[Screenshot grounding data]
%%
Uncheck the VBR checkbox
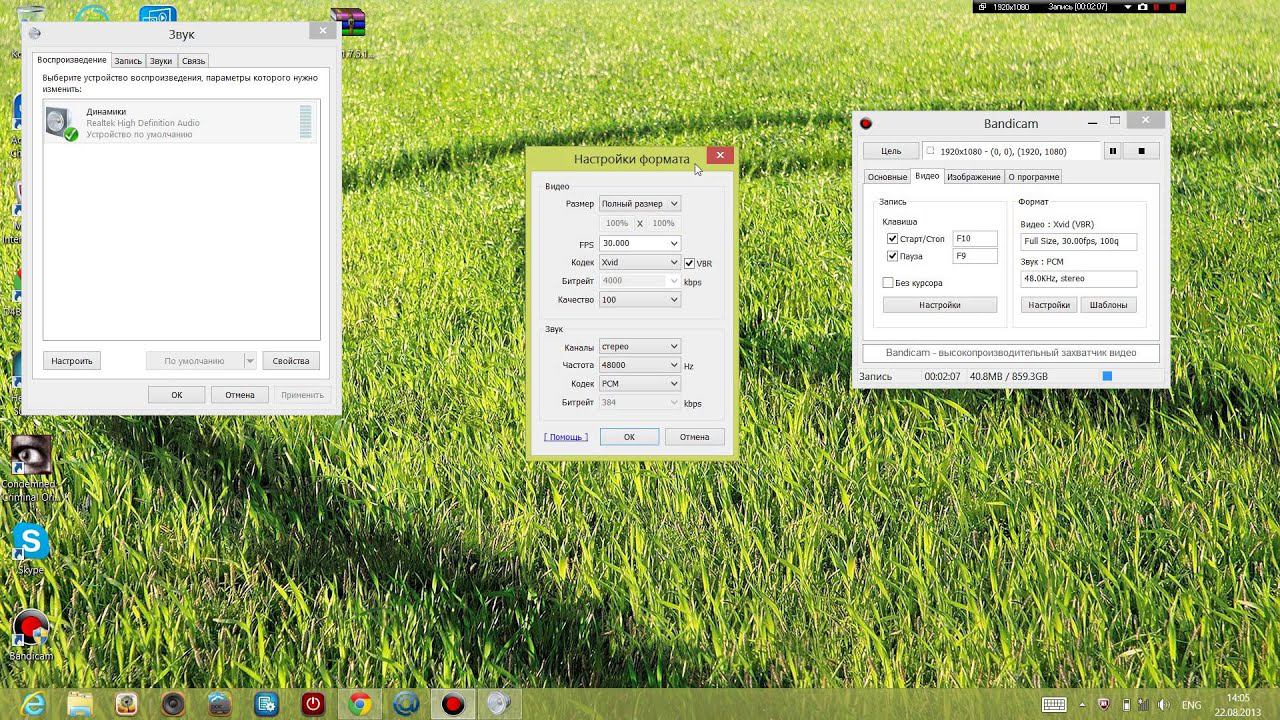 [x=689, y=263]
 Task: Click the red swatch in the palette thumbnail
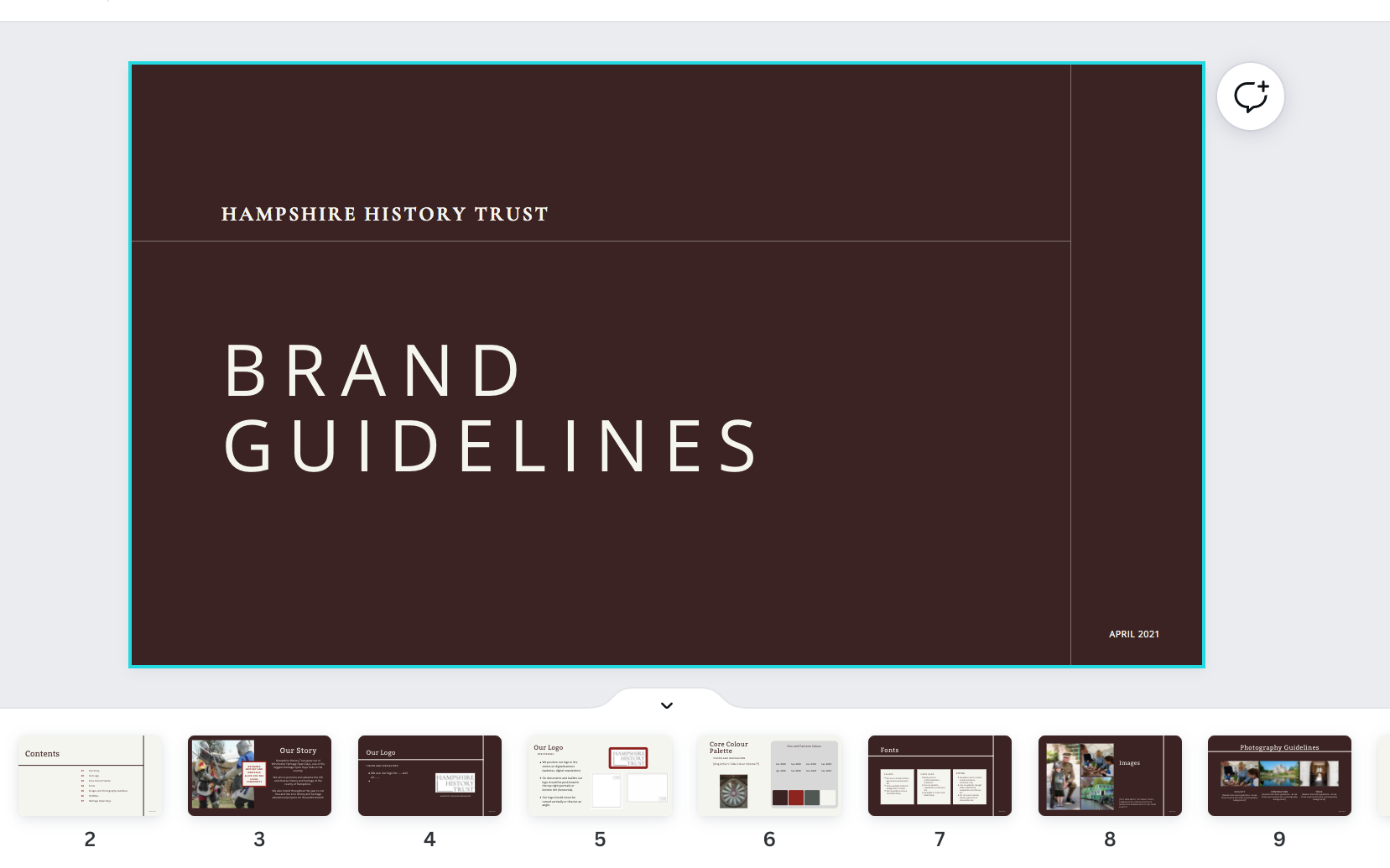796,797
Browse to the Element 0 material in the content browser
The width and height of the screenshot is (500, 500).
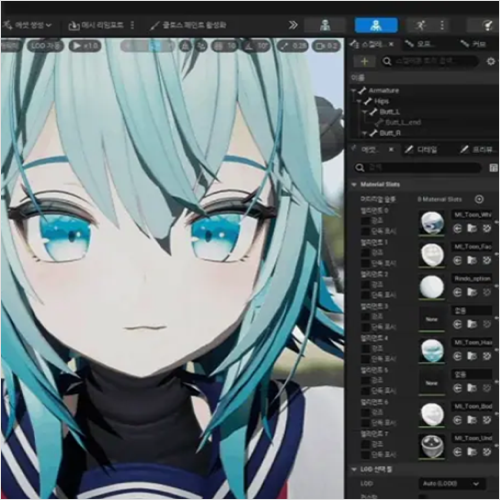coord(472,228)
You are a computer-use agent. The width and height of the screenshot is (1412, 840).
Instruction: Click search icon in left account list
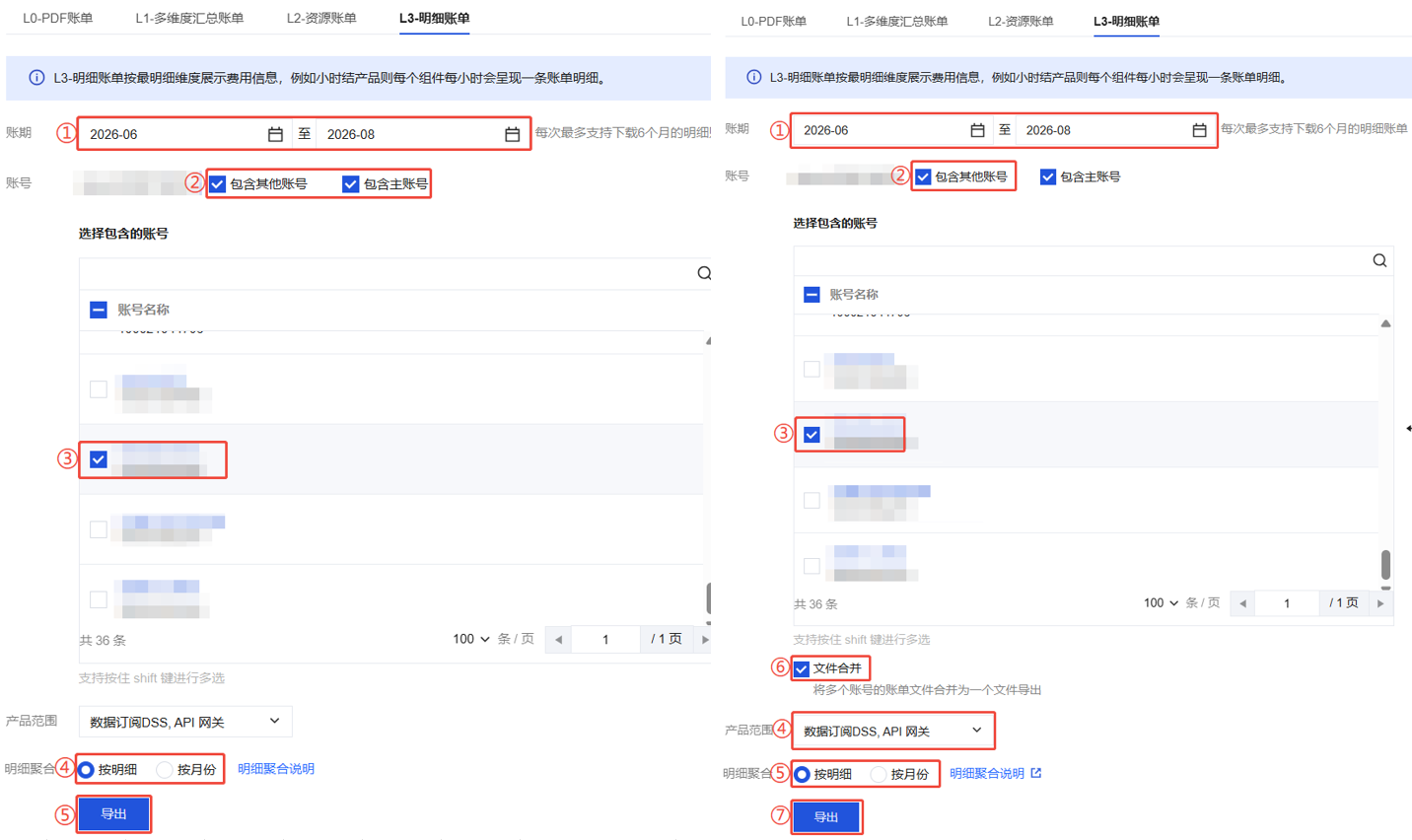click(x=704, y=273)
%%
### Exercise description
Give the entries again exactly, but skip every image.

### Result of this exercise
Uncheck the VBR checkbox
 [x=689, y=263]
 Task: Click the red swatch in the palette thumbnail
796,797
Browse to the Element 0 material in the content browser
The width and height of the screenshot is (500, 500).
coord(472,228)
You are a computer-use agent. The width and height of the screenshot is (1412, 840).
Instruction: Click search icon in left account list
click(x=704, y=273)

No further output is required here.